◆ Extracto del documento ◆
"""

Obviamente, estas cosas no satisfacen a todo el mundo, pues hay quien, sencillamente, no se divierte jugando ni viendo “estampitas”. Sin embargo, es indiscutible su importante aporte al mundo del ocio.

 

A pesar de todo, y a mi parecer por culpa de ese mercado de gallina de los huevos de oro que se instauró con su llegada, creo que a este tipo de juegos se les ha ido un poco la mano en algunos aspectos. Su faceta “coleccionismo” se ha disparado de tal manera que, en muchas ocasiones, ensombrece al juego, ahuyentado a posibles nuevos jugadores.

 

Así, las denominaciones “colección limitada”, “edición no-sé-qué”, “reborde hortera ultrabrillante” y similares parecen convertirse, a fin de cuentas, en el auténtico conocimiento de lo que debería ser, como al principio, un juego de estrategia. Los códigos de rarezas y el trueque experto devienen así, sin comerlo ni beberlo, en las auténticas disciplinas del aficionado. Y pasa lo que se veía venir: que un sector de los jugadores abandona el barco.

 

Sí, los que nos sentimos más tahúres que coleccionistas –o al menos una parte- hemos terminado por alejarnos de estos juegos, que parecen más interesados en captarte en un círculo cerrado –y ansiosamente consumista- antes que en dejarte jugar. Y creo que, en parte, ha sido gracias a los juegos de cartas no coleccionables, que han brindado una alternativa anhelada y fresca.

"""

◆ Datos mostrados ◆
"""

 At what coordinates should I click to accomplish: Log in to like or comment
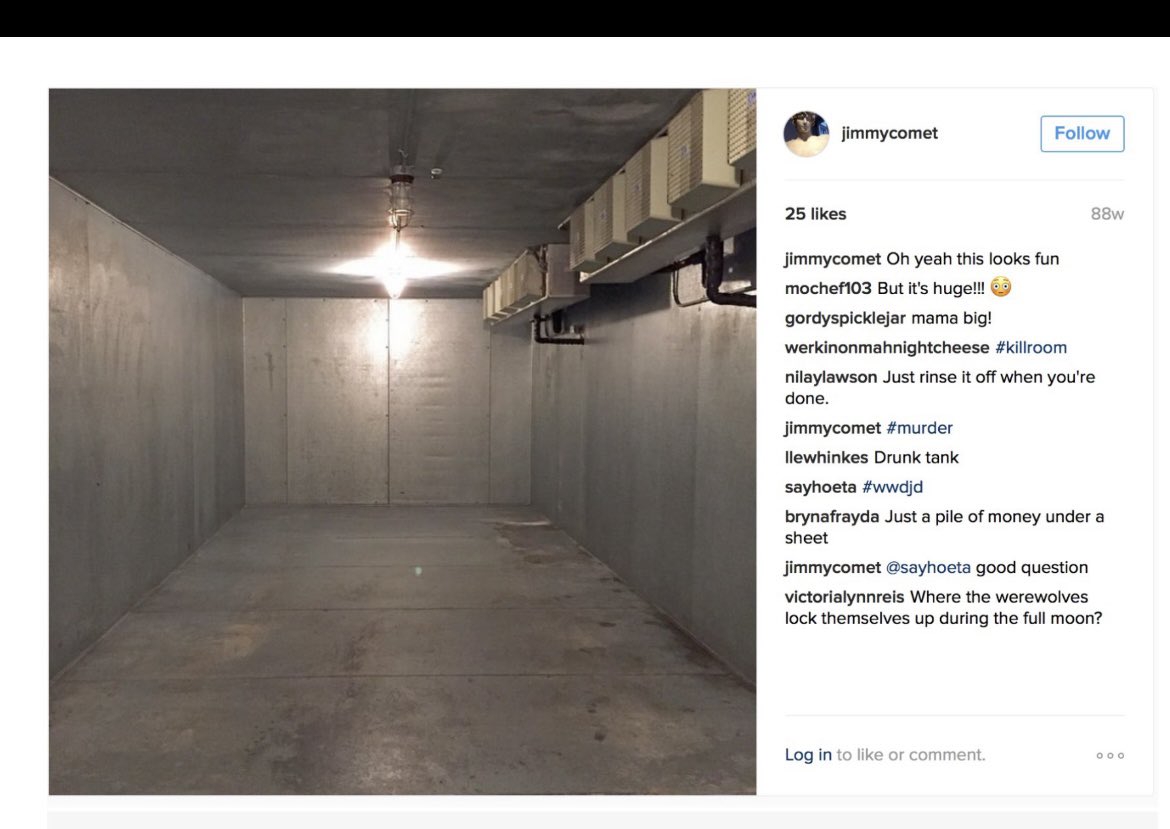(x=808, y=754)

"""
"""

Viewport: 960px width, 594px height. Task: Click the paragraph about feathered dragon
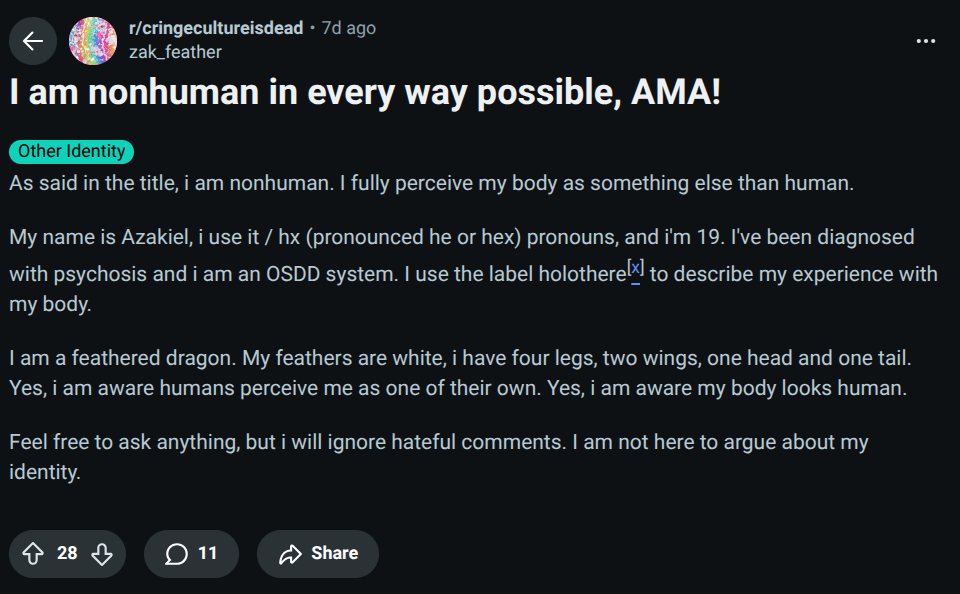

"""

◆ Tarea planteada ◆
Reproduce íntegro y sin ningún cambio el extracto sobre los juegos de cartas coleccionables.

◆ Solución del ejercicio ◆
Obviamente, estas cosas no satisfacen a todo el mundo, pues hay quien, sencillamente, no se divierte jugando ni viendo “estampitas”. Sin embargo, es indiscutible su importante aporte al mundo del ocio.

 

A pesar de todo, y a mi parecer por culpa de ese mercado de gallina de los huevos de oro que se instauró con su llegada, creo que a este tipo de juegos se les ha ido un poco la mano en algunos aspectos. Su faceta “coleccionismo” se ha disparado de tal manera que, en muchas ocasiones, ensombrece al juego, ahuyentado a posibles nuevos jugadores.

 

Así, las denominaciones “colección limitada”, “edición no-sé-qué”, “reborde hortera ultrabrillante” y similares parecen convertirse, a fin de cuentas, en el auténtico conocimiento de lo que debería ser, como al principio, un juego de estrategia. Los códigos de rarezas y el trueque experto devienen así, sin comerlo ni beberlo, en las auténticas disciplinas del aficionado. Y pasa lo que se veía venir: que un sector de los jugadores abandona el barco.

 

Sí, los que nos sentimos más tahúres que coleccionistas –o al menos una parte- hemos terminado por alejarnos de estos juegos, que parecen más interesados en captarte en un círculo cerrado –y ansiosamente consumista- antes que en dejarte jugar. Y creo que, en parte, ha sido gracias a los juegos de cartas no coleccionables, que han brindado una alternativa anhelada y fresca.